Hace unos días, el presidente del Poder Judicial, Javier Arévalo, llamó la atención al declarar que “hay países que están teniendo éxito en la lucha contra la criminalidad”, uno de los cuáles sería El Salvador, en donde hoy gobierna Nayib Bukele. “¿Por qué no podemos tomar algo de sus experiencias para ver cómo las adaptamos a la experiencia peruana?”, se preguntaba Arévalo.
Sin duda, la preocupación que tenía detrás no solo es válida, sino que es compartida por muchos peruanos. Es evidente que el lastre de la delincuencia y del crimen organizado –que en la política ecuatoriana y subnacional peruana ya ha escalado hasta cobrar vidas– deben ser combatidos sin titubeos. Y que, por ende, combatir la inseguridad debería ser una prioridad para nuestros líderes.
Dicho esto, evocar el ‘modelo Bukele’ encierra varios problemas. Por un lado, si bien en los números totales ciertamente este ha logrado reducir la delincuencia en lo inmediato (los efectos de largo plazo aún están por verse), dicho modelo descansa en la premisa de aceptar que al menos un grupo de ciudadanos justos deban pagar por los pecadores.

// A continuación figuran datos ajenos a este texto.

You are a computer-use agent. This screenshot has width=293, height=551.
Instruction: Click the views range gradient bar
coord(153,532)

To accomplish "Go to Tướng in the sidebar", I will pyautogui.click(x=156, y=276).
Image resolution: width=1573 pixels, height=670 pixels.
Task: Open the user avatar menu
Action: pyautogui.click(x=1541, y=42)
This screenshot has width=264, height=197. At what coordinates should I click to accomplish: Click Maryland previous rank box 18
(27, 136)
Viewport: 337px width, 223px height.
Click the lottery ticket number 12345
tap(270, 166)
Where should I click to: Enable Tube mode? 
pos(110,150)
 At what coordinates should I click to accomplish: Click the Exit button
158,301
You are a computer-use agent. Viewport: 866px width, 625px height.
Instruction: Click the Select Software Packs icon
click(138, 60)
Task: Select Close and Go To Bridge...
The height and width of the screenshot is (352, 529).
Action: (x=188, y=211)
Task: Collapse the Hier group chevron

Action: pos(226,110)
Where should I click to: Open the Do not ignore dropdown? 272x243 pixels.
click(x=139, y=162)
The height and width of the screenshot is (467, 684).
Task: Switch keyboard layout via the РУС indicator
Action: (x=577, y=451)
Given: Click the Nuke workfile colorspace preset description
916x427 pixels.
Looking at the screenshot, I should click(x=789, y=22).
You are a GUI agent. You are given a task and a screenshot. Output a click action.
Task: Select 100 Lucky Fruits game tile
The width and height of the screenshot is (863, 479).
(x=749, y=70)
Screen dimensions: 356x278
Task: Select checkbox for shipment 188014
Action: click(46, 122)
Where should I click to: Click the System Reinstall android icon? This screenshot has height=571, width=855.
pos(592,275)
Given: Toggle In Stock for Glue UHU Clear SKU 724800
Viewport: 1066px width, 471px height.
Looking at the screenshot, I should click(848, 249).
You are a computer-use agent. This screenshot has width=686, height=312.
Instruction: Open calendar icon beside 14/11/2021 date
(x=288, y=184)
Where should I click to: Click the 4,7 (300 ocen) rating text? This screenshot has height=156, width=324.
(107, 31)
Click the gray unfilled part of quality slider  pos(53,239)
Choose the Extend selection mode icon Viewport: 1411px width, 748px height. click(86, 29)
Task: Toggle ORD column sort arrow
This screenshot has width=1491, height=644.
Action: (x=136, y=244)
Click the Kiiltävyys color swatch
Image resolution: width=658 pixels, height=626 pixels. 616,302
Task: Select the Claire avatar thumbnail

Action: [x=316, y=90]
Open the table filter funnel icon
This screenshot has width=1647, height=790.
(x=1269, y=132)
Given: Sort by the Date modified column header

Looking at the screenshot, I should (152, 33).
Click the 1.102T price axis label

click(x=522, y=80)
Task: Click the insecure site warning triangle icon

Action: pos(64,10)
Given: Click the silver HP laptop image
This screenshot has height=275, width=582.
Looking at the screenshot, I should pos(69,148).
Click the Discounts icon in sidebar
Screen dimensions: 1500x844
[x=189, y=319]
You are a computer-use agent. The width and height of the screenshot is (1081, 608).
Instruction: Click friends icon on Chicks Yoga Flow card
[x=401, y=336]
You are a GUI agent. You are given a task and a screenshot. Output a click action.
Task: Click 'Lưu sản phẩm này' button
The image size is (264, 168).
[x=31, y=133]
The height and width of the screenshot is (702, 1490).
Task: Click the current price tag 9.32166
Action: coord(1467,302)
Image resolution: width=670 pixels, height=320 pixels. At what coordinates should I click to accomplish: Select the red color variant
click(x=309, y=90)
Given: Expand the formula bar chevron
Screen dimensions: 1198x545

Se acepta que, para lograr paz, algunos (¿cuántos?) inocentes sean encarceladas y que se ‘flexibilicen’ derechos humanos como el debido proceso o la prohibición de la tortura, para intimidar al resto.
En mayo, Cristosal –una organización de la sociedad civil salvadoreña– publicó un informe para el cual entrevistó a cientos de personas aprisionadas durante la ‘guerra contra las pandillas’ de Buleke, así como a familiares de exprisioneros fallecidos. Según el documento, no solo se habrían dado varios casos de encarcelamiento de inocentes y de demoras irrazonables en los procesos, sino que los prisioneros (incluso antes de determinar si son culpables o no) serían sometidos a torturas y tratos inhumanos, como ser obligados a comer del suelo con la boca, recibir descargas eléctricas o ser expuestos a hongos en la piel.
Más allá de este debate y de las consecuencias que pueda tener esta política en un país con otra realidad como El Salvador –que tiene una población cinco veces más pequeña que la nuestra–, ¿imagina usted una política así siendo aplicada en el Perú? ¿Estarían acaso preparados el Ministerio del Interior y la Policía Nacional para identificar y detener rápidamente solo a quienes sean delincuentes evitando atropellos a los Derechos Humanos? ¿Es nuestro Poder Judicial una garantía para evitar abusos y desproporciones?
¿Y será que realmente es solo falta de decisión o de ‘mano dura’ lo que falta para empezar a reducir la delincuencia? ¿O será que en realidad el problema es muy complejo y se requiere de inteligencia y planes serios más que de otra cosa? Por aquí nos inclinamos por lo segundo.